**Fragmento**.
· · · · ·

EL EDÉN SUBVERTIDO (III DE VII)

Se ha vuelto a despertar la inquietud por la lectura de los artículos políticos de López Velarde, que a algunos críticos les parecen menores y demasiado locales. En parte tienen razón, pero el que escribió sobre Madero es todo menos menor, y tiene, sin duda alguna, el carácter de reflexión sobre el futuro del país todo. El poeta critica a Madero, pero lo hace desde una perspectiva respetuosa. Su comentario así termina: “Lo juzgo honrado como siempre.”

Me pregunto cómo sería la población de Venado y cómo el juez Ramón López Velarde, en el terrible año de 1912, vivió en “el peñascal desamparado y pobre” del paisaje othoniano. Pierde las elecciones en las que participaba como candidato a diputado suplente por el distrito de Jerez. El regreso y la campaña son importantes para el desarrollo de su poesía, pero le ayudaron muy poco para afinar su visión de los problemas políticos. Sus artículos publicados en La Nación son hábiles y están muy bien escritos, pero son también frecuentemente erráticos e incurren en afirmaciones conservadoras que contrastan con sus balbuceos de anarquismo romántico y sus defensa constante del pensamiento democrático. Por esos años, Tablada comenta con simpatía los “versos manuscritos” que le hizo llegar, y señala la influencia de la poesía de Francis Jammes, autor del sorprendente poema sobre el humilde burrito del Domingo de Ramos, poeta de la sencillez y de lo cotidiano que, al igual que González León observado clarividentemente por López Velarde, tenía en su simplicidad “paréntesis laberínticos”.

Me pregunto cómo era su modesto despacho en la Secretaría de Gobernación, en donde realizaba un pequeño trabajo jurídico (“chambita” en buen mexicano) gracias al apoyo de su amigo Aguirre Berlanga.

· · · · ·

**Datos mostrados**.
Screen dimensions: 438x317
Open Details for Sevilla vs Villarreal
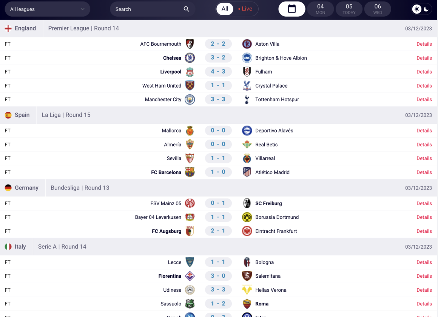pyautogui.click(x=424, y=159)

· · · · ·

**Enunciado**.
Reproduce sin cambios la parte del fragmento sobre López Velarde que empieza con las palabras que contienen "Me pregunto cómo era" y termina con "amigo Aguirre Berlanga.".

**Resultado**.
Me pregunto cómo era su modesto despacho en la Secretaría de Gobernación, en donde realizaba un pequeño trabajo jurídico (“chambita” en buen mexicano) gracias al apoyo de su amigo Aguirre Berlanga.